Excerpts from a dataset
::::::

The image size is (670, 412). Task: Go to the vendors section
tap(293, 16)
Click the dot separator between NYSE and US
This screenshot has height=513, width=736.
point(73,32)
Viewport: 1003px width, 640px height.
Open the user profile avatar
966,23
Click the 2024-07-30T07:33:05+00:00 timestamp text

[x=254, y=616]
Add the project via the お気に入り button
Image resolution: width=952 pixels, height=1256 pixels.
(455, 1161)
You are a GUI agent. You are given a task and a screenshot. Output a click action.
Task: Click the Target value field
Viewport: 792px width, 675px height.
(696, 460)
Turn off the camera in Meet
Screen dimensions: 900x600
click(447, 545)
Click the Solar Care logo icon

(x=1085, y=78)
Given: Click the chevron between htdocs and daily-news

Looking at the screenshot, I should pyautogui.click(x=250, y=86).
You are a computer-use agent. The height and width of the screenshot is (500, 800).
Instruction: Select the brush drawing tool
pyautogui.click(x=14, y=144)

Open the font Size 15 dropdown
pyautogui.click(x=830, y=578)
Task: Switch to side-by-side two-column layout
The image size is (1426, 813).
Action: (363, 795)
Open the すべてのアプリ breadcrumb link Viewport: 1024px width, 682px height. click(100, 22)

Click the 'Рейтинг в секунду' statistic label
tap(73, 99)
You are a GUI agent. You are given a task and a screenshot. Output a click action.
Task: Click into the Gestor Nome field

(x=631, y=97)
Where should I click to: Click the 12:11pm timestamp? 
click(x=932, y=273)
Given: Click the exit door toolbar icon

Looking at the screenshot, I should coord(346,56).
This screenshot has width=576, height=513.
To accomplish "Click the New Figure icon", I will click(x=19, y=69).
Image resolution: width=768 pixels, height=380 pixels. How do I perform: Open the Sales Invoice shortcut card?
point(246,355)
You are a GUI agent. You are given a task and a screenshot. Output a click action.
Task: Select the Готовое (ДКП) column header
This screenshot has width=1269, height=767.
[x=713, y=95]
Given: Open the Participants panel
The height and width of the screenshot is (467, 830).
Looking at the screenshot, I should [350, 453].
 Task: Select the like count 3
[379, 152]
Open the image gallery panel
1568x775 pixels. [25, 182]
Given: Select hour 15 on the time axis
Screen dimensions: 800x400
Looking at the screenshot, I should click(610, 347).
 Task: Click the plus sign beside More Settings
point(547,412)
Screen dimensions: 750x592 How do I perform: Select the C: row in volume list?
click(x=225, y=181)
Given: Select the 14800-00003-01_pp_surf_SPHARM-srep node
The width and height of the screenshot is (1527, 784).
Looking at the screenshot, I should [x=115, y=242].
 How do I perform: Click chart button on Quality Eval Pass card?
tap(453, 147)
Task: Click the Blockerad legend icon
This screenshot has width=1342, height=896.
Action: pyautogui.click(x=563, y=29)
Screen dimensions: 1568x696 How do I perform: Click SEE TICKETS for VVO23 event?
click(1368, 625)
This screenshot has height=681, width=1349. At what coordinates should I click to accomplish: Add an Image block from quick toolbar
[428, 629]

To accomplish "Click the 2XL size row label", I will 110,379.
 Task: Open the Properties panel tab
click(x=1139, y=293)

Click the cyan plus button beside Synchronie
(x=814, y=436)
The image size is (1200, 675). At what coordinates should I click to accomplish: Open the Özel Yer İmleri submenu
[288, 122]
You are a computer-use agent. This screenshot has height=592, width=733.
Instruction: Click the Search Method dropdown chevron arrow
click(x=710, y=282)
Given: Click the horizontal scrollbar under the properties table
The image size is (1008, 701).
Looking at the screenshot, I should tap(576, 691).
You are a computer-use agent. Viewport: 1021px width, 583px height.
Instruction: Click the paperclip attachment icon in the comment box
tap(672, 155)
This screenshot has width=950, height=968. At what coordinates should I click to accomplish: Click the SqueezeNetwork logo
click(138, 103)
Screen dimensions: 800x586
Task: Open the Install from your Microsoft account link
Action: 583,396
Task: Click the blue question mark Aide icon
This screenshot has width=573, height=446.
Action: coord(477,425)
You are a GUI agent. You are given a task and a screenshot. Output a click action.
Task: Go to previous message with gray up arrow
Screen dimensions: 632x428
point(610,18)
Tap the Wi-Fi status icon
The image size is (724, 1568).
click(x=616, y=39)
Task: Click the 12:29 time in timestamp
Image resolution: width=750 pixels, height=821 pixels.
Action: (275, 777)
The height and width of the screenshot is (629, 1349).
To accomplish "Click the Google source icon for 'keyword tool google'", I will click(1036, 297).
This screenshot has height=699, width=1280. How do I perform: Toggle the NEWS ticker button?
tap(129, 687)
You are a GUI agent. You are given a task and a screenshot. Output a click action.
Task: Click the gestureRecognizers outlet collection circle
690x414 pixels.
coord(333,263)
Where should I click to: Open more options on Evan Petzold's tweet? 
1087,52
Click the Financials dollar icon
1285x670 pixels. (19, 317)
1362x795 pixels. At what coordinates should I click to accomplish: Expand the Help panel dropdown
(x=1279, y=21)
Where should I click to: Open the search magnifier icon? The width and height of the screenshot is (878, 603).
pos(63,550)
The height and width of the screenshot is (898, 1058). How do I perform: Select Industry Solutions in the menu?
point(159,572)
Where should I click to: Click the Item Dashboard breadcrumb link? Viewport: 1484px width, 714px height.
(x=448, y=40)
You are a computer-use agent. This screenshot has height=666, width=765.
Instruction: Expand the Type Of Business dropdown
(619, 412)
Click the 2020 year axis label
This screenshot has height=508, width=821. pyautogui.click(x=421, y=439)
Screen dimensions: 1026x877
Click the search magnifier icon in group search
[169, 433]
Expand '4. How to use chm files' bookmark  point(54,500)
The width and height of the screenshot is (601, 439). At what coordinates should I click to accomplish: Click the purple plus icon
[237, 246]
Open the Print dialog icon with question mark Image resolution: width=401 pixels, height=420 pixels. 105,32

::::::

# Task item
If a line above holds the string "will", copy it out.

# Exercise response
To accomplish "Click the New Figure icon", I will click(x=19, y=69).
To accomplish "Click the 2XL size row label", I will 110,379.
To accomplish "Click the Google source icon for 'keyword tool google'", I will click(1036, 297).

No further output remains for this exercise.